Yoshida's justification is clear and logical: XVI's world is inspired by/based on an isolated version of medieval Europe; that even though there is magic and fantasy, they still want to be realistic in that regard. Because Valisthea is isolated, its European-inspired nations should have little to no contact with different continents. This becomes clearer when we look at the map and see that Valisthea is entirely surrounded by sea, with no land corridors connecting it to foreign lands; and that's without taking into account all the cultural differences that are unique to it and we still know nothing about.

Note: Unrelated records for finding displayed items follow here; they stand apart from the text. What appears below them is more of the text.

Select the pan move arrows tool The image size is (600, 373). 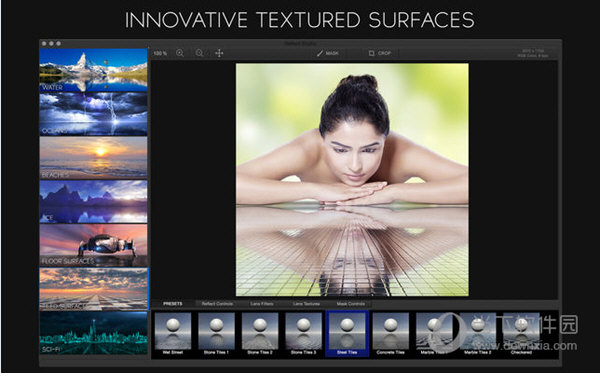click(219, 53)
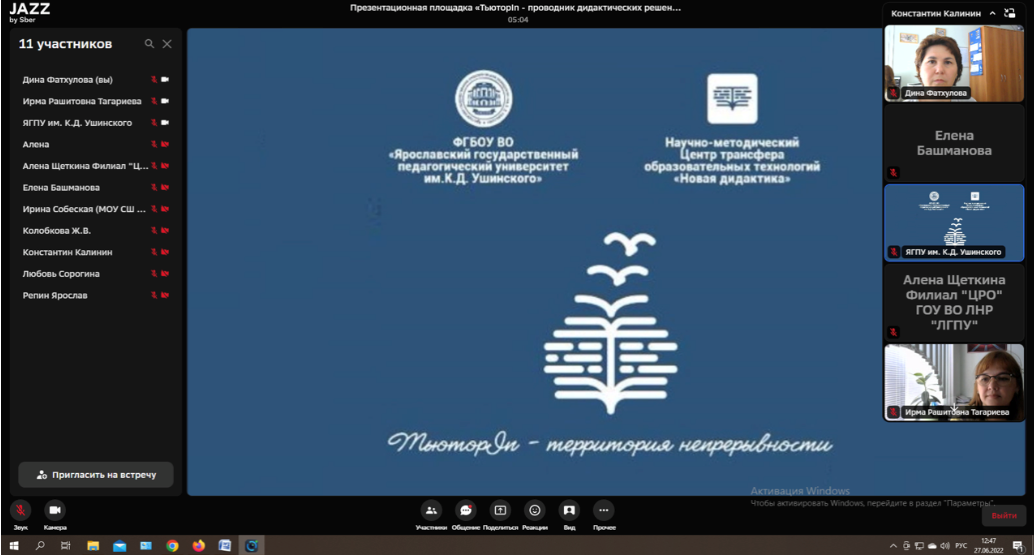Image resolution: width=1034 pixels, height=555 pixels.
Task: Toggle the Камера button in bottom bar
Action: 55,510
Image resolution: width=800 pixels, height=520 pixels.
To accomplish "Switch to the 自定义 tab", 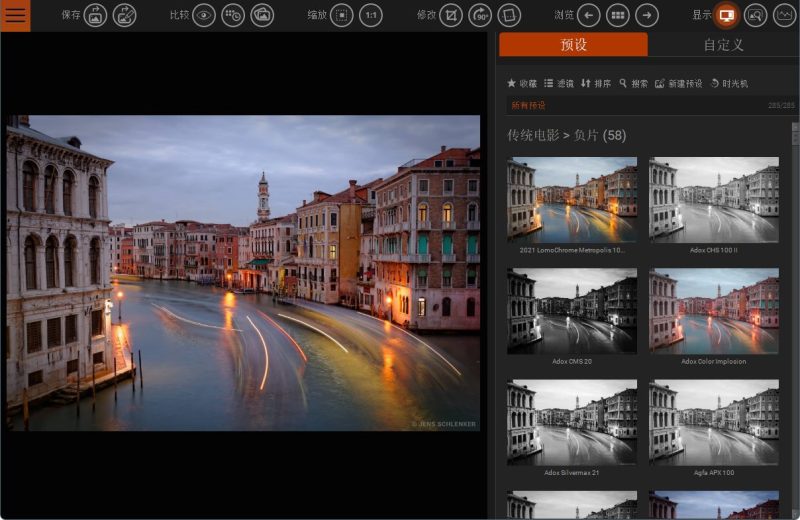I will [723, 45].
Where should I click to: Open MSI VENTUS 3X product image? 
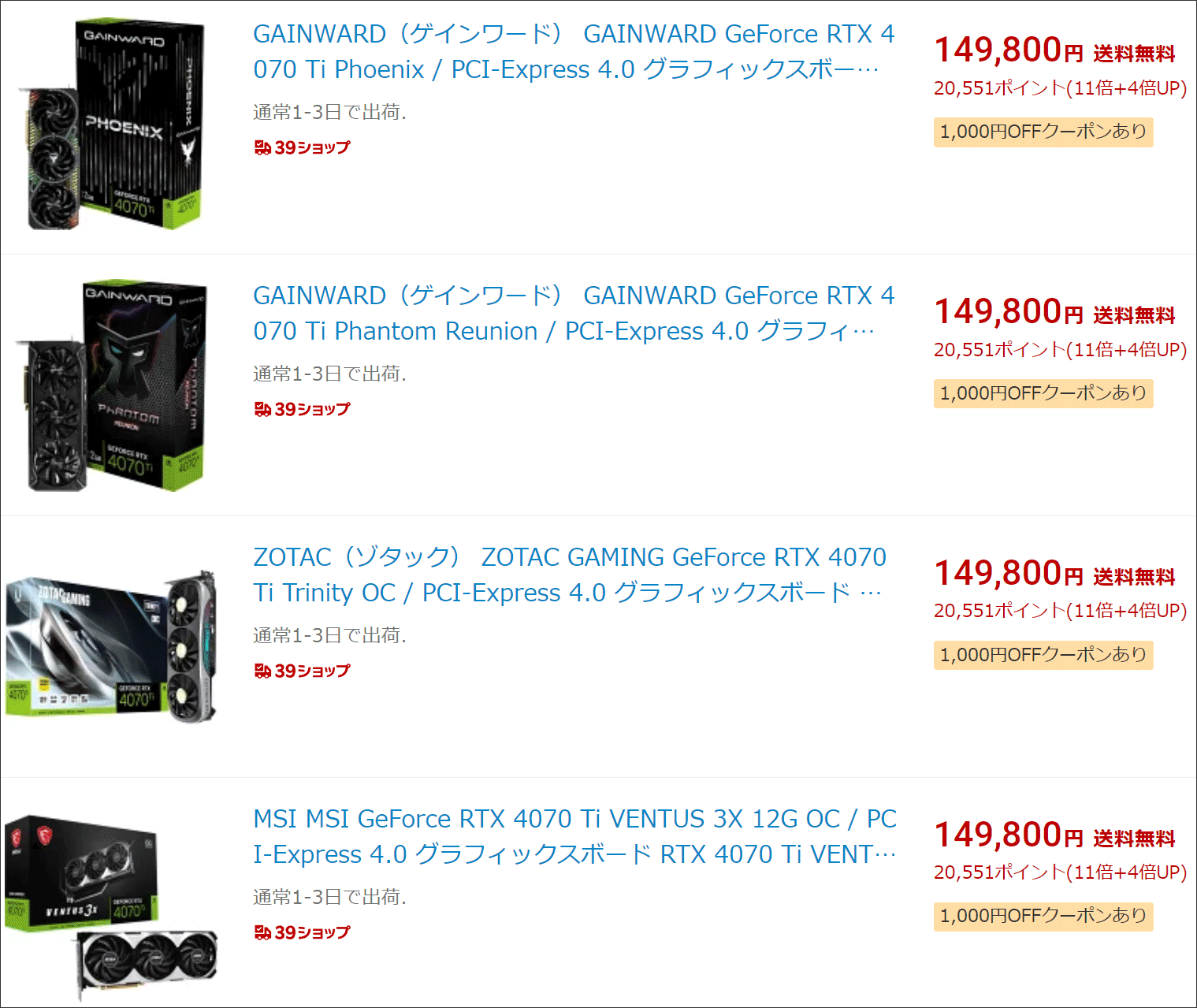tap(110, 908)
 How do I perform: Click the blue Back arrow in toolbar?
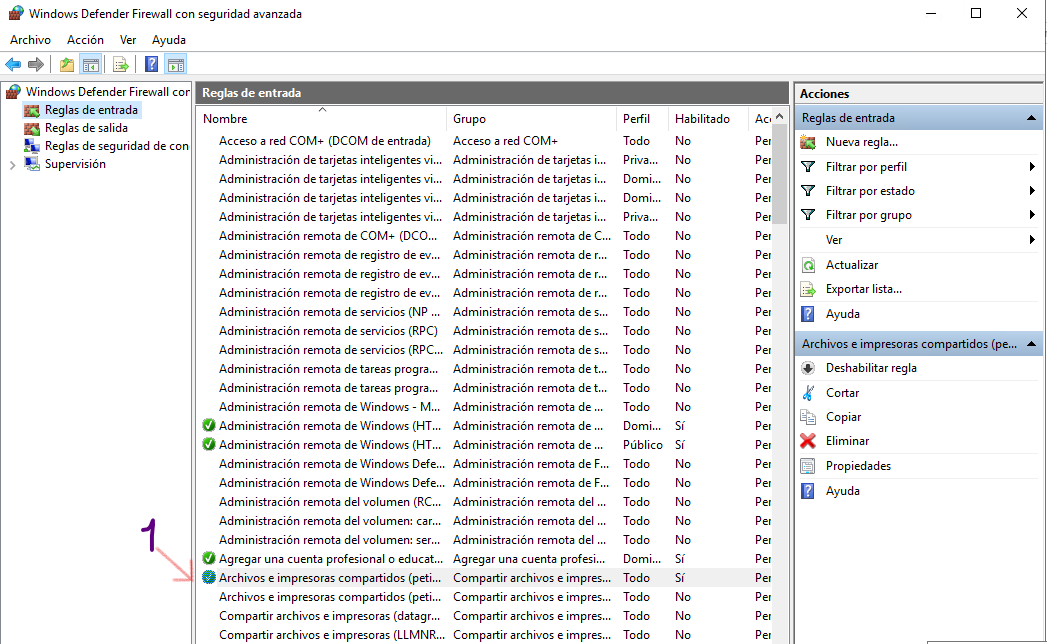pos(13,65)
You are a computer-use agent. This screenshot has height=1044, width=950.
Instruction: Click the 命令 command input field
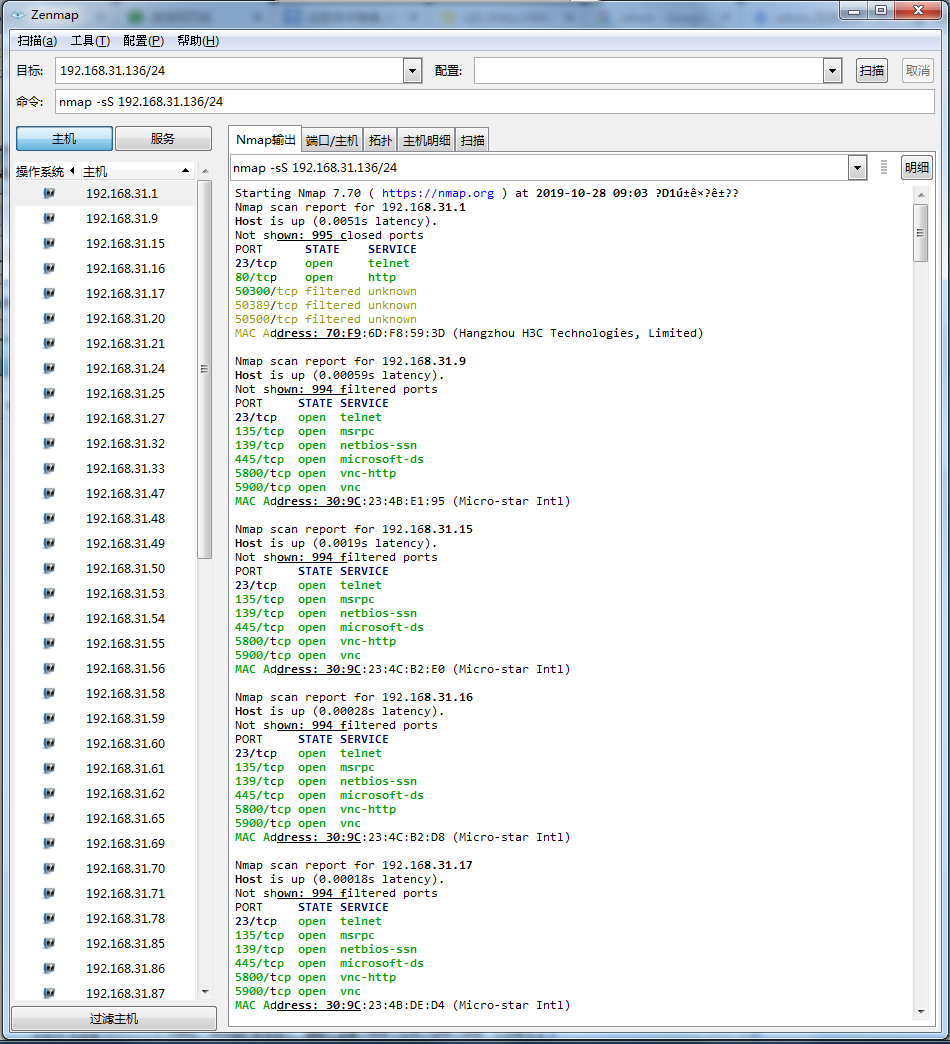494,102
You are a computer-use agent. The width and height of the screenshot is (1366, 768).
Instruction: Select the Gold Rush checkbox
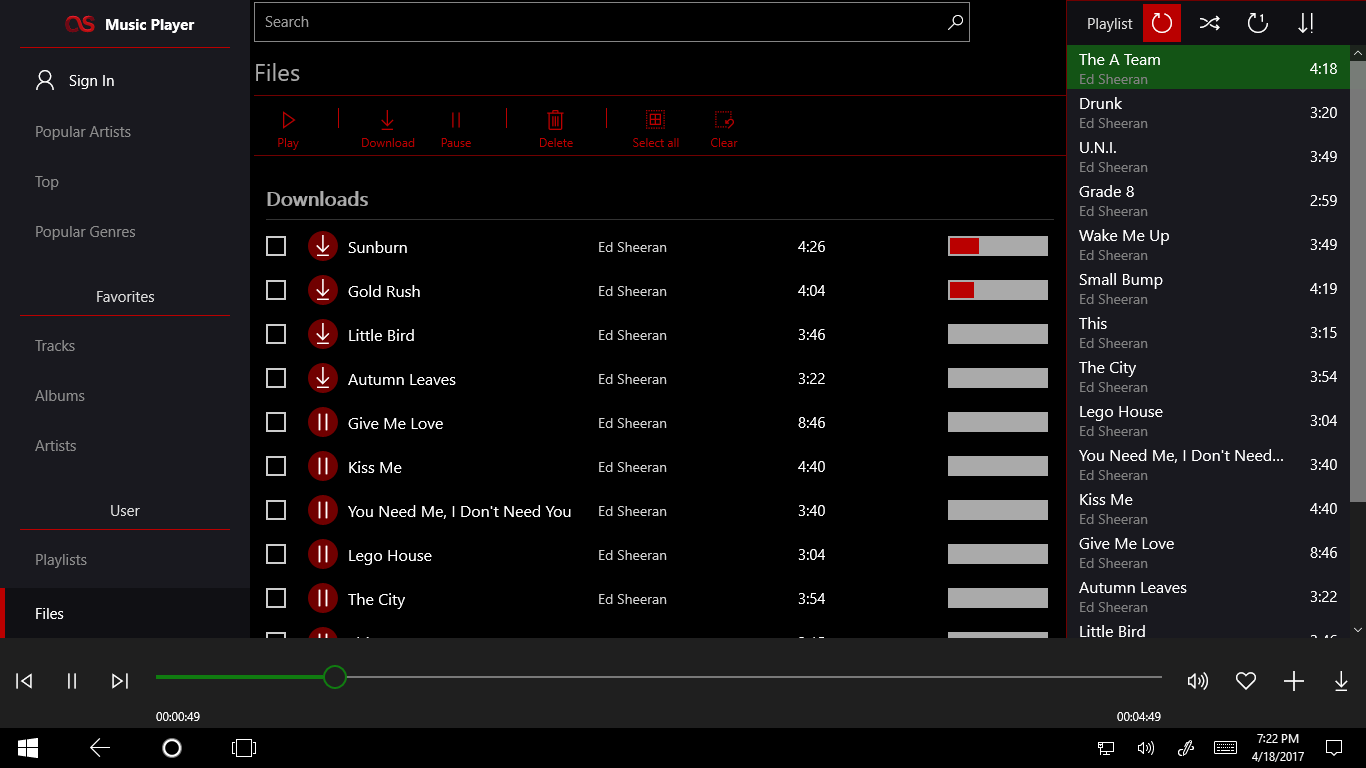pos(276,289)
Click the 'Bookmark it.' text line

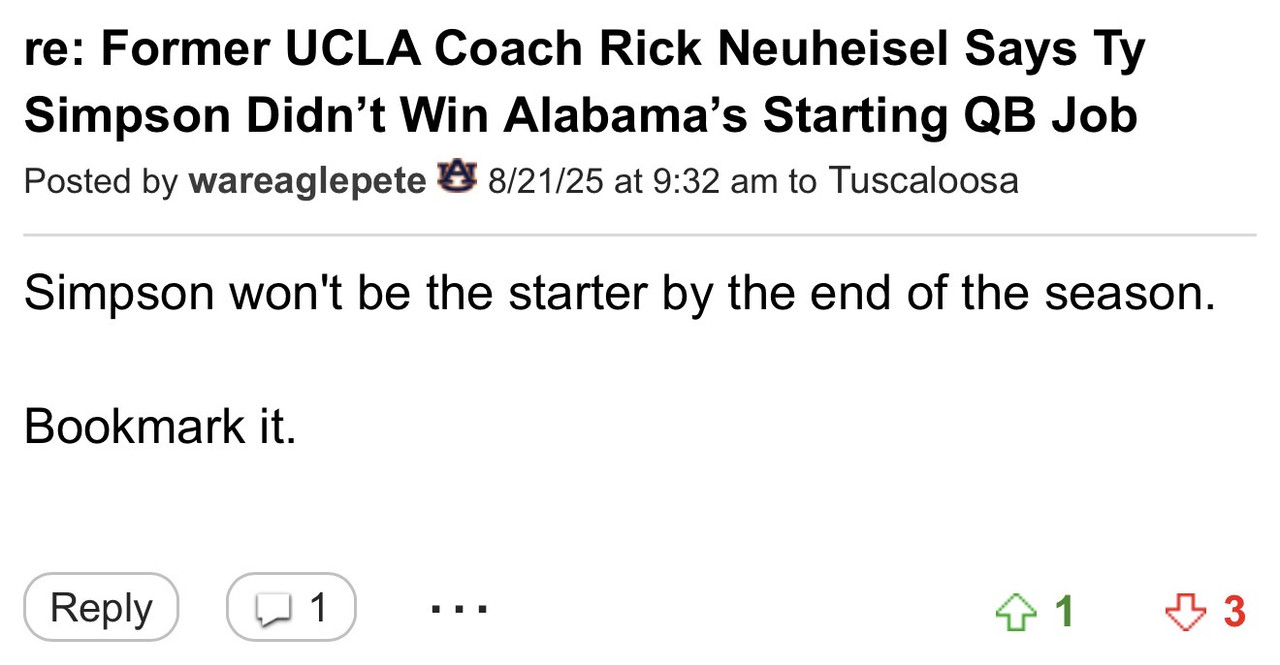pyautogui.click(x=160, y=427)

We can also read between the lines that they still haven't went through a sea traveling/discovery period either.

But trying to discuss this with resetera is like trying to argue about god's existence with religious fanatics. They presume that their view is not only right but the one and only absolute truth, and arguing with them becomes a futile exercise and a big waste of time. They will use or misuse every argument possible to support their view, up to misinterpreting Yoshida's words (ignoring what he said about Valisthea being isolated, by using real-life Europe's medieval diversity as an example, with the complete disregard of the differences between real Europe and fictional Valisthea) or even disrespecting XVI's artistic vision (like using the poor and tired excuse that "this is fantasy! How can he say that having black people in it is unrealistic, when there's eikons and magic?") in an attempt that, ultimately, ends up defending a very subjective (and entitled) point of view: "our vision is better than yours!"

Basically the argument from Resetera, Reddit, and Game Journos boils down to “HOW DARE YOU NOT SUBMIT TO OUR SUPERIOR WESTERN SENSIBILITIES!!”